Luckily, Spence survived and became only the third person in the 20th Century to be bitten by a great white in this area.
Interestingly, the water at this ‘signature’ Cape Town beach was warmer than usual that day leading to some to suggest that it played a role in attracting the presence of a great white.
A previous attack in 1942 had occurred in similar conditions.

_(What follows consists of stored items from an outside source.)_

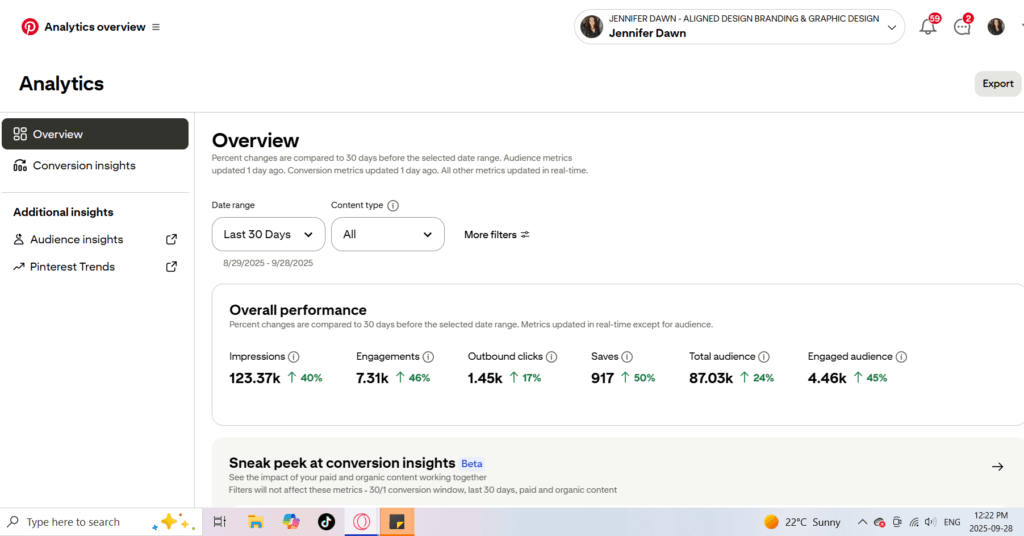The width and height of the screenshot is (1024, 536).
Task: Click the info icon beside Content type
Action: click(x=393, y=206)
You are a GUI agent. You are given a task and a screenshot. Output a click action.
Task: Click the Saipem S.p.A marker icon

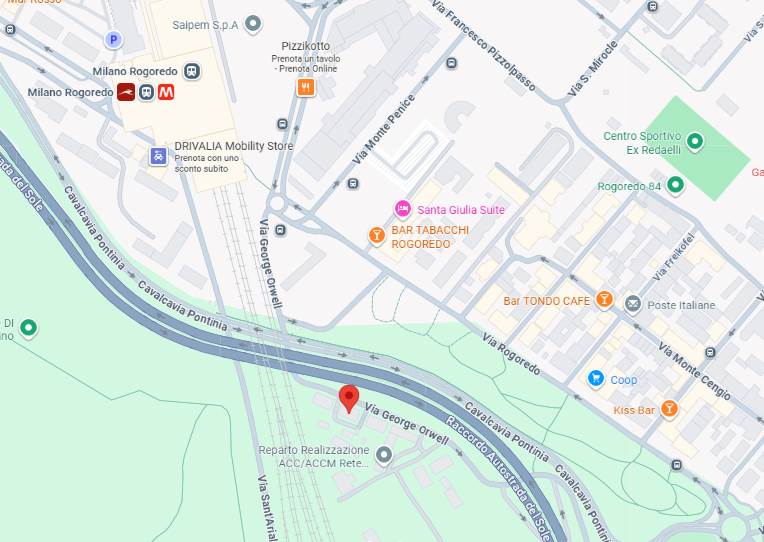pos(253,23)
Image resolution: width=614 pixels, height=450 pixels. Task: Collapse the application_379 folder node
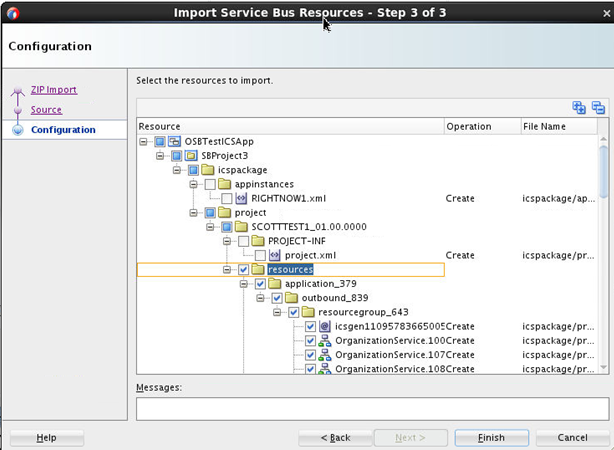click(245, 284)
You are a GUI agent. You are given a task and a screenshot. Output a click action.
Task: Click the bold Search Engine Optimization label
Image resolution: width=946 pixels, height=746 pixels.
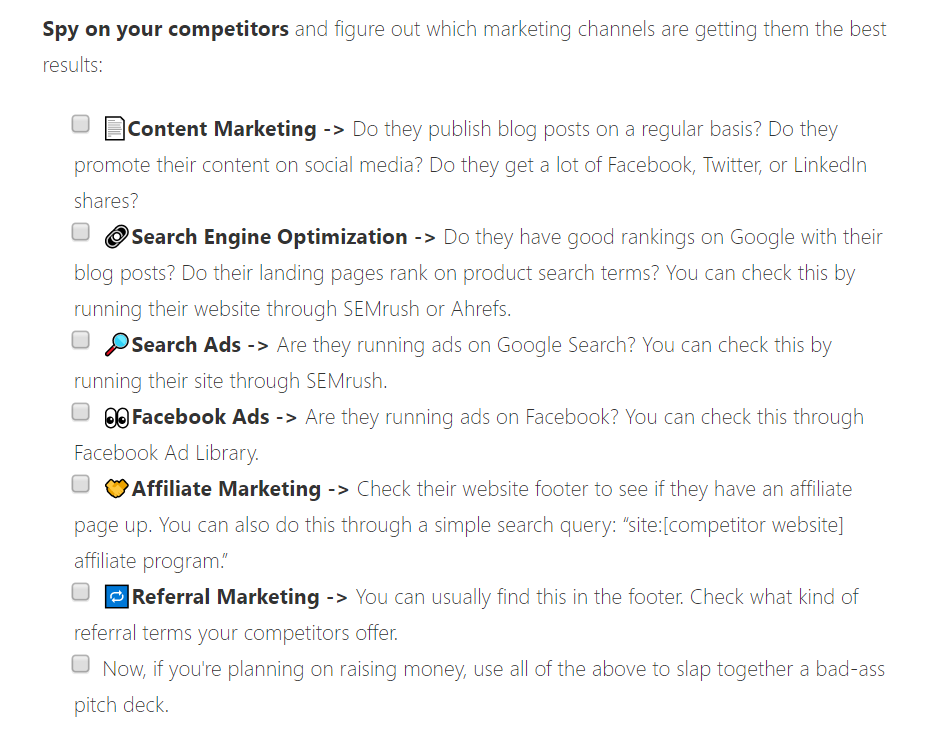pos(272,236)
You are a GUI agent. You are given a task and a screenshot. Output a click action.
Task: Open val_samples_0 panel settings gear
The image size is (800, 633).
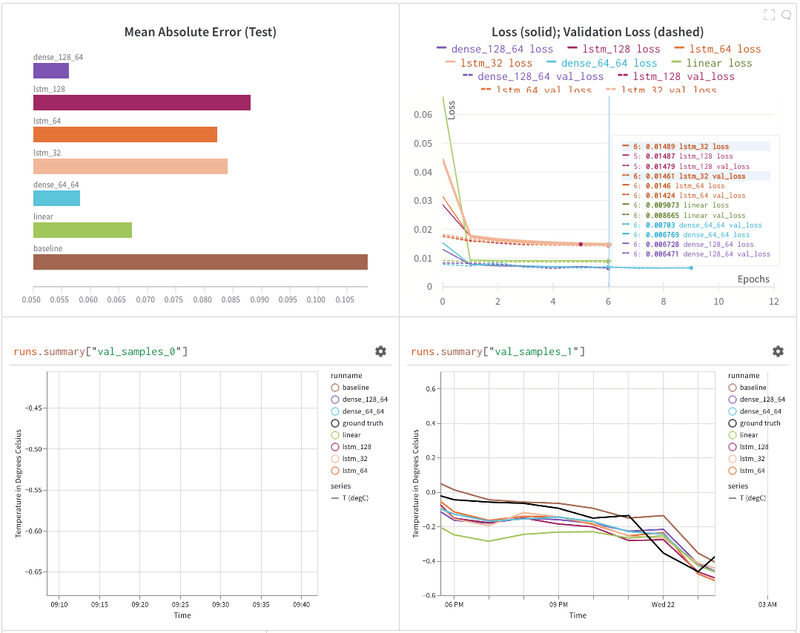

However, scientists warn against reading too much into this data, although the do not entirely discount it may have played some role.
Most Capetonians had grown up believing that great whites did not like the colder waters of the Atlantic zone in the area mentioned above.
While they had been occasionally spotted, these sightings were considered exceptions to the rule.
Clifton Shark Files calls this the ‘Coldwater Theory’ and claims it was adopted by most Capetonians growing up in South Africa.
Further, there had only been two previous fatal incidents in the Atlantic zone, thus leading most beachgoers to conclude they were generally safer than their False Bay neighbors.
Even today many water enthusiasts cling to this belief and are switching their activities away from False Bay to the Atlantic side in the hope that this will offer some measure of safety.
The Clifton incident is thus a pivotal episode in South African shark history, which has been largely ignored by shark scientists up to this day.
It suggests, retrospectively, a turning point in understanding what prompts a great white to attack a human being.
Further, it also hints at providing new evidence that the great white is not the cold-blooded killer portrayed in Spielberg’s summer blockbuster, ‘Jaws.’
Indeed one of the few scientists to investigate the attack in 1983, Tim Wallet, suggested in his book, “Shark Attack in Southern African Waters and Treatment of Victims,” that many factors involved in this attack are contrary to those usually exhibited by an attacking great white.
“It is probable that behavior displayed by this particular shark hints at many unknown facets of this species’ psychology,” he said.
Importantly, it also reminds us that South African shark scientists have collected very little data on great white activity in the cold-water Atlantic zone between Table Bay and Llandudno.
Only since the fatal attack on a body boarder at Noordhoek beach in 2004 has a shark-spotting program been initiated in that area.
Further, only a tiny amount of data has been collected outlining great white activity in this part of the Atlantic Ocean based on current shark-tagging programs.
In conclusion, the 1976 ‘Mean Season’ and the Clifton shark bite, offers powerful insights into the world of shark research and what great whites may be up to in the freezing Atlantic zone between Table Bay and Llandudno.